— Supplied records —
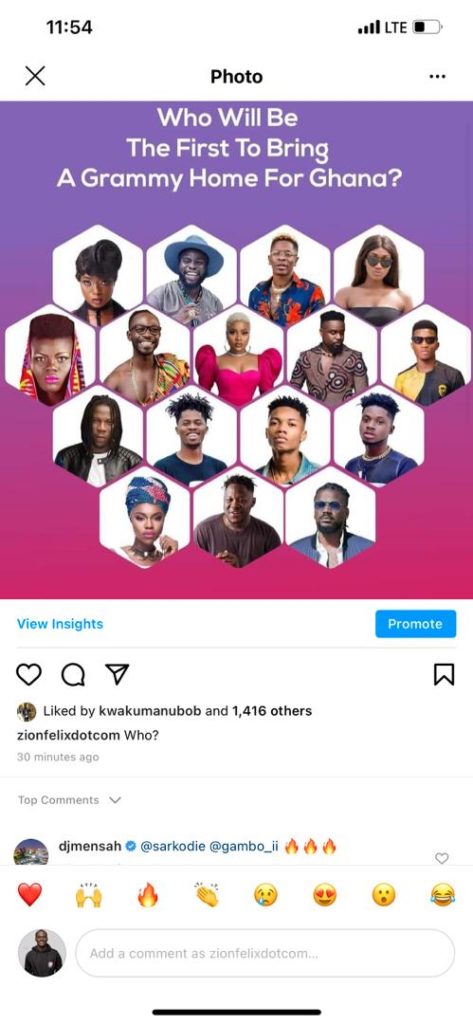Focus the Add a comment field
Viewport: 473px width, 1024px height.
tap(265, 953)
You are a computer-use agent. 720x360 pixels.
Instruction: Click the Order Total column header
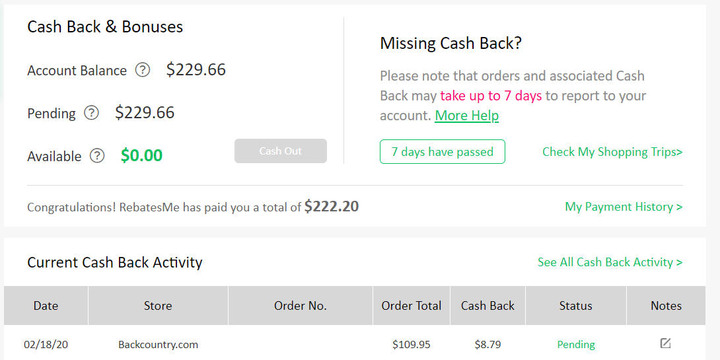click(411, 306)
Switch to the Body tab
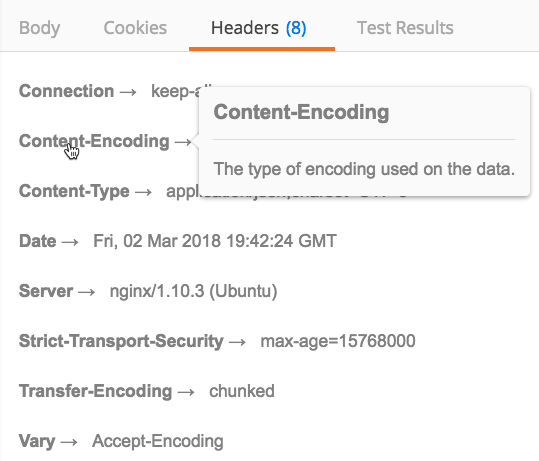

...

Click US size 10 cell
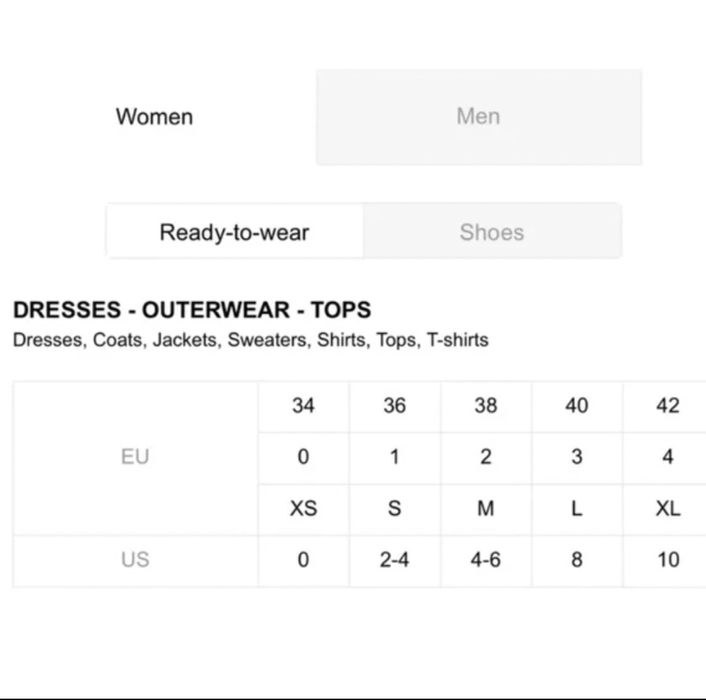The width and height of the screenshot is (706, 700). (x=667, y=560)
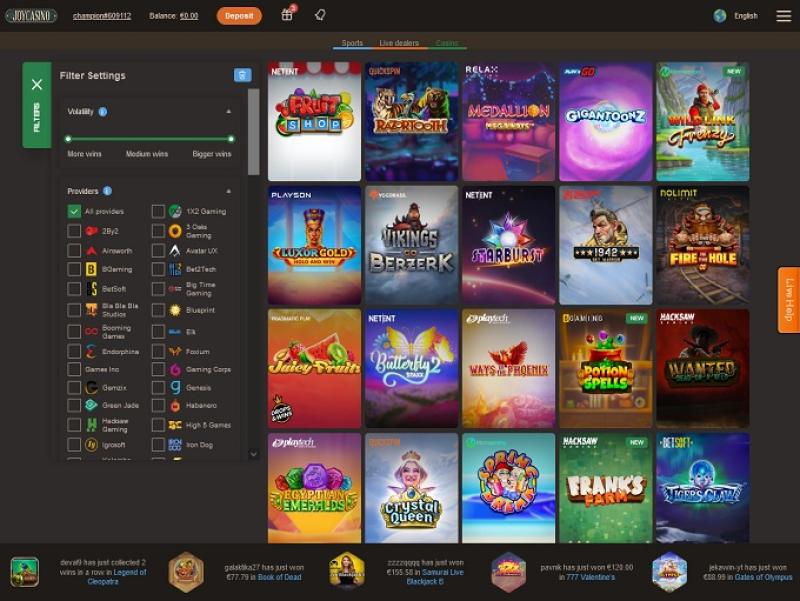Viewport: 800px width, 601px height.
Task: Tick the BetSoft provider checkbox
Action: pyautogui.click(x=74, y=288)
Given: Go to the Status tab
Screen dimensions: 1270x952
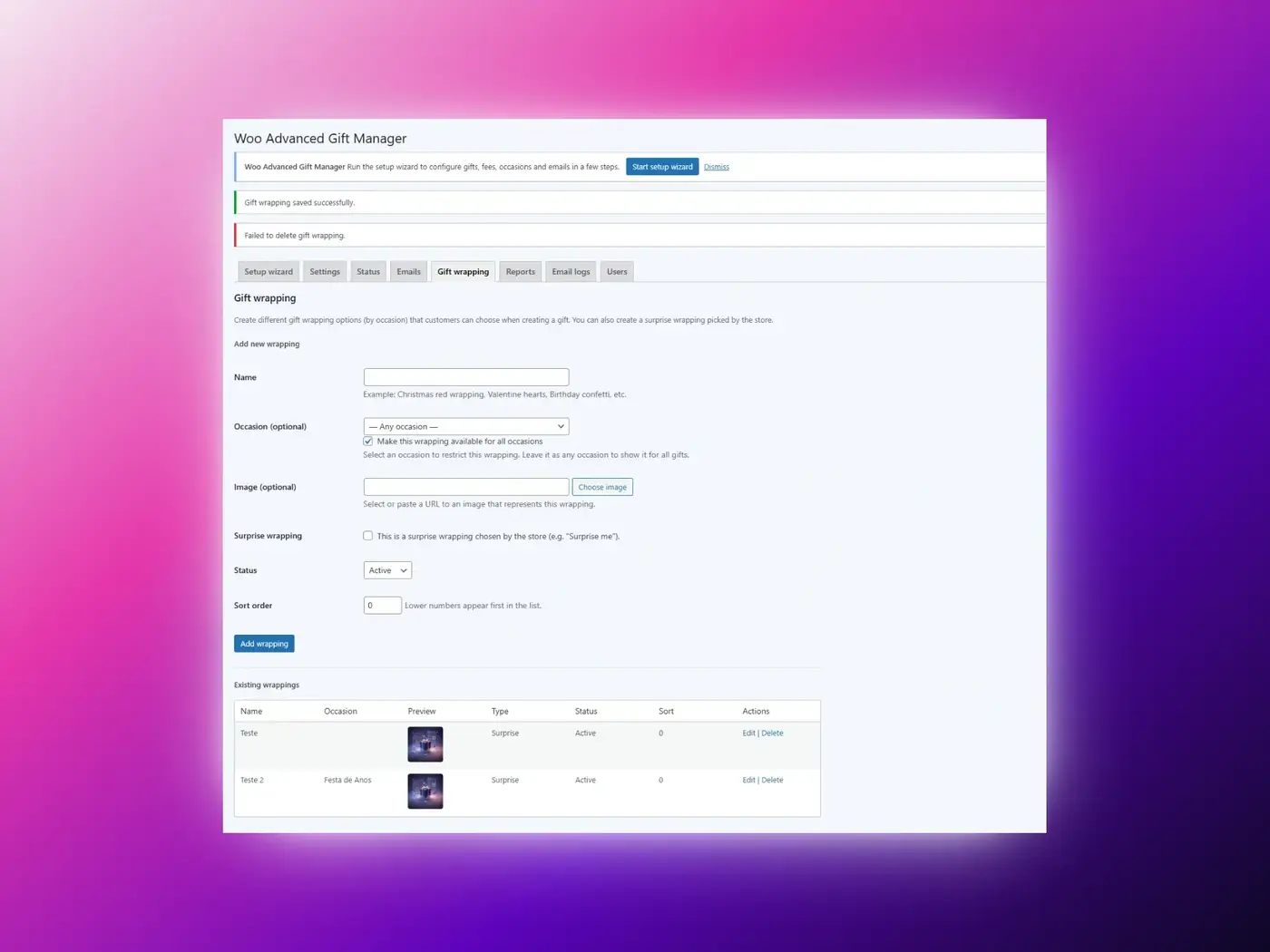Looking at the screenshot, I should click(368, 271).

--

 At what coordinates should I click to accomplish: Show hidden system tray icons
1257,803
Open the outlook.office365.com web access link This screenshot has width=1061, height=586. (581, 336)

— Description of the task —
Out of the entries above, write out only the lines between the line holding "At what coordinates" and the line holding "Open the outlook.office365.com", inclusive, each exactly as given.

— Solved exercise —
 At what coordinates should I click to accomplish: Show hidden system tray icons
1257,803
Open the outlook.office365.com web access link This screenshot has width=1061, height=586. (581, 336)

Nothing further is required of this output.